Et en termes d'effectifs, “il faut remettre du professionnel”, résume-t-il, en pointant le manque de moyens financiers accordés par l'État aux départements. Quant à la loi “DémoProx” (démocratie de proximité) de 2002, qui fixe les moyens alloués aux SDIS en fonction des populations, elle est jugée “mal écrite”. Et pour cause : ce texte se base sur le nombre d’habitants des départements en… 2002.

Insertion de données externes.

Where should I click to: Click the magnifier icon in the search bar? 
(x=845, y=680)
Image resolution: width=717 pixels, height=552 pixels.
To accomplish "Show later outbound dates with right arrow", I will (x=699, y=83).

Le volontariat (environ 4000 volontaires dans le département) est une solution pour compenser les manques, mais “un volontaire n’a une durée d’activité moyenne que de 12 ans” détaille M. Gleyze. Et de toute manière, l’été a démontré les limites de l’appel qui peut être fait à des volontaires, qui ont une vie, un métier à côté.

Un déclic gouvernemental espéré

Les revendications sont nombreuses et les attentes sont fortes. Quand on lui demande s’il pense que le gouvernement sera à l’écoute après sa mission flash, Jean-Luc Gleyze ne laisse apparaître aucun doute : “Il ne peut pas rester sourd” dit-il sans la moindre once d'hésitation dans la voix. Les décisions à prendre sont trop importantes, et il concède qu'“il y aurait une vraie colère, surtout pour [les] rédacteurs de ce rapport, si le gouvernement ne se saisissait pas du sujet”.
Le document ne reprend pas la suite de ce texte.